Noble graduated from Millennium High School in May 2022. She was honored by the 2022 Arizona High School Sports Awards program as the top female swimmer in the state. She holds state records for 50 and 100 Back, 100 and 200 Fly, as well as 200 IM.

In addition to being an elite athlete, Noble was an honor student in high school. She was a three-time Scholastic All-American.

== Swimming career ==
Noble began her collegiate swimming career at North Carolina State University in Fall 2022. In her freshman year, she achieved a number of accomplishments. She was named the Atlantic Coast Conference Women's Swimmer of the Week on January 31, 2023, after her performance against Duke where she won both the 100-yard and 200-yard backstroke events. She was a member of the 2022-23 Junior National Team. She was an ACC bronze medalist in the 100-yard backstroke and was sixth in the 200-yard IM. At the 2023 NCAA Championships, Noble was named All-American in three individual events, qualified for finals in all of her individual events, placed fifth in the 200-yard backstroke, 11th in the 100-yard backstroke and 14th in the 200-yard IM. Noble ended her freshman year with three individual program top ten times at North Carolina State University: 100-yard backstroke, 200-yard backstroke and 200 IM.

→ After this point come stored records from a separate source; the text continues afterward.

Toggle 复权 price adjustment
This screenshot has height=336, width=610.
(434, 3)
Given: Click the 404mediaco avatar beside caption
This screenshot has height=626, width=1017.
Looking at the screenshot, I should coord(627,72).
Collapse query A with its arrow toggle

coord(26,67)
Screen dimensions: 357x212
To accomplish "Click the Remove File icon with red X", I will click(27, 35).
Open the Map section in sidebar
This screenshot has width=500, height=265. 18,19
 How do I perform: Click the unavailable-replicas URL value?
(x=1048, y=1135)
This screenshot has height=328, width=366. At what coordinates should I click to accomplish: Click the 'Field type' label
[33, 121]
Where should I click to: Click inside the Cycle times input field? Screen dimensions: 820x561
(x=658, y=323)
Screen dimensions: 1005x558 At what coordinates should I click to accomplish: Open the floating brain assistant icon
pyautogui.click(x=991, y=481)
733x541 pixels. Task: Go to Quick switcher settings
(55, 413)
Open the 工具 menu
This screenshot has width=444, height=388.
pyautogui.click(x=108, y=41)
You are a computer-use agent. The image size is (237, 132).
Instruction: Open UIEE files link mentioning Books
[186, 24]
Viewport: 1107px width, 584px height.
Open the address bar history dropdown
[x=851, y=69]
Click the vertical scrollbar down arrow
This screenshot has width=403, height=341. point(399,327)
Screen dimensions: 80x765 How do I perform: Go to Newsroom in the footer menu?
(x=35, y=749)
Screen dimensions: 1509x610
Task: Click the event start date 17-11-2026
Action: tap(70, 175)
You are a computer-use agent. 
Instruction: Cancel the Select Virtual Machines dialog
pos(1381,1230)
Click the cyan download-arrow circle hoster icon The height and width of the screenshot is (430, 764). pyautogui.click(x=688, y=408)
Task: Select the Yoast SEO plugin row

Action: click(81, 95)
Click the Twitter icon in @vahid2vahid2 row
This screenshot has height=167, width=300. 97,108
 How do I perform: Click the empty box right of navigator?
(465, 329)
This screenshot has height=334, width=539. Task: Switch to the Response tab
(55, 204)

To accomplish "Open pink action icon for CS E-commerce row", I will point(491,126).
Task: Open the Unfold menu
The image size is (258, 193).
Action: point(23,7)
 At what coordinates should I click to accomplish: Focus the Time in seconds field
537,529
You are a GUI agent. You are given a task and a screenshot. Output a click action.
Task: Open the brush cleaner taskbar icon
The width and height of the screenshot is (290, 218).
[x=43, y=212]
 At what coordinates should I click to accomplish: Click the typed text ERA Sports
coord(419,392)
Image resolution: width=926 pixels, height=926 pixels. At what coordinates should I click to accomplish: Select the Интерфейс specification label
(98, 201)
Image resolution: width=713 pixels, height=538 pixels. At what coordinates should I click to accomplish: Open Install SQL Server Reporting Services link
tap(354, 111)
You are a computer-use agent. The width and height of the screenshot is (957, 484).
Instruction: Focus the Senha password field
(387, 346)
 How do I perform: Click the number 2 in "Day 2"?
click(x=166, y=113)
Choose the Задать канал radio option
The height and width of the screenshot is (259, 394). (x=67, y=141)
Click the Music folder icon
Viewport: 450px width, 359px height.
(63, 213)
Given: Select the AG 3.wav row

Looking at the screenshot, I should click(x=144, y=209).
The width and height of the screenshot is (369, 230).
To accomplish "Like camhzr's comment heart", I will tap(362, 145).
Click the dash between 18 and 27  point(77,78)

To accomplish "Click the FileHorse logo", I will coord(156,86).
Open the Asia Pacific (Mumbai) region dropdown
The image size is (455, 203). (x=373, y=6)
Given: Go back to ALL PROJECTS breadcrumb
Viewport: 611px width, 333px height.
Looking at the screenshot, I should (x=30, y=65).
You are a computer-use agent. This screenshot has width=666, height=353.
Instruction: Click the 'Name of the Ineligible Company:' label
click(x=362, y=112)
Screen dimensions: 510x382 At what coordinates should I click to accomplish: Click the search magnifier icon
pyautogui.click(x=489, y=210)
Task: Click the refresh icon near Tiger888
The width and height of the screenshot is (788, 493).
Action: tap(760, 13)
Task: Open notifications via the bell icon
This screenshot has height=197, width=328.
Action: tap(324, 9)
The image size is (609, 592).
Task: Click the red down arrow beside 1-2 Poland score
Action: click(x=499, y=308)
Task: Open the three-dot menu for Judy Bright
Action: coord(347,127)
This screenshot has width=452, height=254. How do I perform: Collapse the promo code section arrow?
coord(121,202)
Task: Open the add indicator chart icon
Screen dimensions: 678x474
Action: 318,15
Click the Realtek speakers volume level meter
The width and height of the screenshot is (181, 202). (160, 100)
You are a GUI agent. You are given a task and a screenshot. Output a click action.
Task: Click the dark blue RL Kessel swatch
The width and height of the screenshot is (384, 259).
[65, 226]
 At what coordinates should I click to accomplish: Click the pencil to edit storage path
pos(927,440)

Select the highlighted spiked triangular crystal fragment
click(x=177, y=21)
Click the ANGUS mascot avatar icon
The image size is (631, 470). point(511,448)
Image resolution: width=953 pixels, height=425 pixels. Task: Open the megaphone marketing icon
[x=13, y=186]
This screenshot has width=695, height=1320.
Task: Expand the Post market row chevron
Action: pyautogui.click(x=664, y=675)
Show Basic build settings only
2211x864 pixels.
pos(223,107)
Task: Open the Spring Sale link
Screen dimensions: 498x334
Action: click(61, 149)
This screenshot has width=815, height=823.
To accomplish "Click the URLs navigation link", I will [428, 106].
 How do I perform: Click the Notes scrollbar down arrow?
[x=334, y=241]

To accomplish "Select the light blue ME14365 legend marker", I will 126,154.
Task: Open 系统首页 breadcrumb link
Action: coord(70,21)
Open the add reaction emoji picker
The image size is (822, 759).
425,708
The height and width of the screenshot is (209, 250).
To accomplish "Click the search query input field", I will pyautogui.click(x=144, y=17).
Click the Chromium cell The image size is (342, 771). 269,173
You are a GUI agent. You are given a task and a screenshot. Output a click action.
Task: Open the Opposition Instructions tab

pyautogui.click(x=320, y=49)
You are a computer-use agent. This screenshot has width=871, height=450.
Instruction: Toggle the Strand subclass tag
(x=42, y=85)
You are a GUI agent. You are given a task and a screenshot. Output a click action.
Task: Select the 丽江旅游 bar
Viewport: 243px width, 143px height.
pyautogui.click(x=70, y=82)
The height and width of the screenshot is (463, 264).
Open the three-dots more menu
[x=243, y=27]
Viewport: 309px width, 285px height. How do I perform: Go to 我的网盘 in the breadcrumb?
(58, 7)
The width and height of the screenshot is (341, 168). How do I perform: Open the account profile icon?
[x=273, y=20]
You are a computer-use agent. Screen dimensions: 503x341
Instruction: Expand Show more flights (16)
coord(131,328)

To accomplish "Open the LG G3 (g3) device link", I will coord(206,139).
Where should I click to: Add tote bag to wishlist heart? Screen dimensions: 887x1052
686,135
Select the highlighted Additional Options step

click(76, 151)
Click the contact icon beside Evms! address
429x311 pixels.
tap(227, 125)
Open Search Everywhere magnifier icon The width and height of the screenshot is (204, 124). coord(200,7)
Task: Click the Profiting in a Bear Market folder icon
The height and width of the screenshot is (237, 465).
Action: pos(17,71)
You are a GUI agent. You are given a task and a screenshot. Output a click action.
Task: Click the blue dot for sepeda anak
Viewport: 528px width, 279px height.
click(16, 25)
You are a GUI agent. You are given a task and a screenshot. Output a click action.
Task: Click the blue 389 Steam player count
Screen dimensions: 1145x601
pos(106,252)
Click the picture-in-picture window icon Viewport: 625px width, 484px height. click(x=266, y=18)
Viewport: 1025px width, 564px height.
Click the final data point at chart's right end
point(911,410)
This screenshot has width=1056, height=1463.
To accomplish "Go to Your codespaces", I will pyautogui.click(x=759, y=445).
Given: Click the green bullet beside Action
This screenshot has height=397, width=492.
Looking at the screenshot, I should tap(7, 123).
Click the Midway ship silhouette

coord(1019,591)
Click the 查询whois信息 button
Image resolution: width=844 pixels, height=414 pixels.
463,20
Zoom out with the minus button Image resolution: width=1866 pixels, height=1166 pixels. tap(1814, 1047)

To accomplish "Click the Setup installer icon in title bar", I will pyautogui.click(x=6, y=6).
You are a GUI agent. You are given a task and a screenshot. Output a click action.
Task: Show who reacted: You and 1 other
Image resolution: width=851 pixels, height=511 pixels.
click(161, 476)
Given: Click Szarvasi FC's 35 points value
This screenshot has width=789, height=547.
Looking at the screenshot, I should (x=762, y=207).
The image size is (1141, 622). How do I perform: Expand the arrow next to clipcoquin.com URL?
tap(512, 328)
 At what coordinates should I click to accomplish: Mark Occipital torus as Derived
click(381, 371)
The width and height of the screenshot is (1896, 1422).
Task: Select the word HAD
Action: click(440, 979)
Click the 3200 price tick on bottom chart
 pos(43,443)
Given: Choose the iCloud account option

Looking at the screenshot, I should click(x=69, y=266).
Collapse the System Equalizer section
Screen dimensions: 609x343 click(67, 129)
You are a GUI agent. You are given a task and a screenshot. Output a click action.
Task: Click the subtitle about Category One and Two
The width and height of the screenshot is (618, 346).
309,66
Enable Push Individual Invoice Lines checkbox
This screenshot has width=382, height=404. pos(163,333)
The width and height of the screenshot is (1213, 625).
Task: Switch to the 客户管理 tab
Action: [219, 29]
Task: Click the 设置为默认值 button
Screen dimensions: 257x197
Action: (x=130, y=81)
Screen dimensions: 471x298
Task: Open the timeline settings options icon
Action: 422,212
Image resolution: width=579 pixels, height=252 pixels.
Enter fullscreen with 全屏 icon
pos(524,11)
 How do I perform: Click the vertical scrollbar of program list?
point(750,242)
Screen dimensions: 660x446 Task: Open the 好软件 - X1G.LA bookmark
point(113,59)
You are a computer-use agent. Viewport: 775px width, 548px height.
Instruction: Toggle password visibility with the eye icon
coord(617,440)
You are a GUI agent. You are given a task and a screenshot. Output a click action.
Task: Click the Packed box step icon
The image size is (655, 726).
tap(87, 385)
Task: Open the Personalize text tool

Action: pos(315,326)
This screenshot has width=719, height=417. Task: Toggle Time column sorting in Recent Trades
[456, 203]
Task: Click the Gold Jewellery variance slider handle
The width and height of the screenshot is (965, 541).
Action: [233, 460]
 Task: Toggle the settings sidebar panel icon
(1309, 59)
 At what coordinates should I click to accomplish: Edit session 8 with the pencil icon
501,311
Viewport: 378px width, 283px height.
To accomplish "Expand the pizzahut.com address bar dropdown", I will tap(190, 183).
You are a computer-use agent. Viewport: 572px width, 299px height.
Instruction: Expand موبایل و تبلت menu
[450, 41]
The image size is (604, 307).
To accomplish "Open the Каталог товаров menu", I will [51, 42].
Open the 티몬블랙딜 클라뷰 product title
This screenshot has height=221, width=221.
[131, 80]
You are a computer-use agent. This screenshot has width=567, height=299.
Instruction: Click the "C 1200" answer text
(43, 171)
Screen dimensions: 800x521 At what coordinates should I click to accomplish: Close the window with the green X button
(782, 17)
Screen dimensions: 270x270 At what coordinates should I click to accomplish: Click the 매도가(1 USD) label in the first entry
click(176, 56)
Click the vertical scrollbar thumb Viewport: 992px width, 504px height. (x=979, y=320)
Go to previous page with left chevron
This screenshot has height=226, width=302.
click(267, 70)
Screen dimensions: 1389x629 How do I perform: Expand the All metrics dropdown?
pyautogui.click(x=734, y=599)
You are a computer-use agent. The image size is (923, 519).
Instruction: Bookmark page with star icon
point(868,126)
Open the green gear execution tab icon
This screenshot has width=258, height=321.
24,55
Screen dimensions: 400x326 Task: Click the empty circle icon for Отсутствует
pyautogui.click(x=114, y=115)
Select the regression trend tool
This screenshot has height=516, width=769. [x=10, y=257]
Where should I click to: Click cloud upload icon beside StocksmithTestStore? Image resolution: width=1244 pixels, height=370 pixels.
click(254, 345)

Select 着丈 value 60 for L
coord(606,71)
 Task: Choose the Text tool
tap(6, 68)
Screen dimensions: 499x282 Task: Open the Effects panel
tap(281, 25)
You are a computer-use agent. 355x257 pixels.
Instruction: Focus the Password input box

In her sophomore year, she continued to swim well. In October 2023, she represented the U.S. in the Pan American Games, where she won silver in the 100m backstroke and gold in the 200m backstroke. At the 2024 NCAA Championships, she finished third in the 100-yard backstroke and broke a Wolfpack program record in the 200-yard IM. Noble was also an All-American recipient.

Heading into the 2024 U.S. Olympic trials, Noble was seen as a contender in the 200 backstroke event.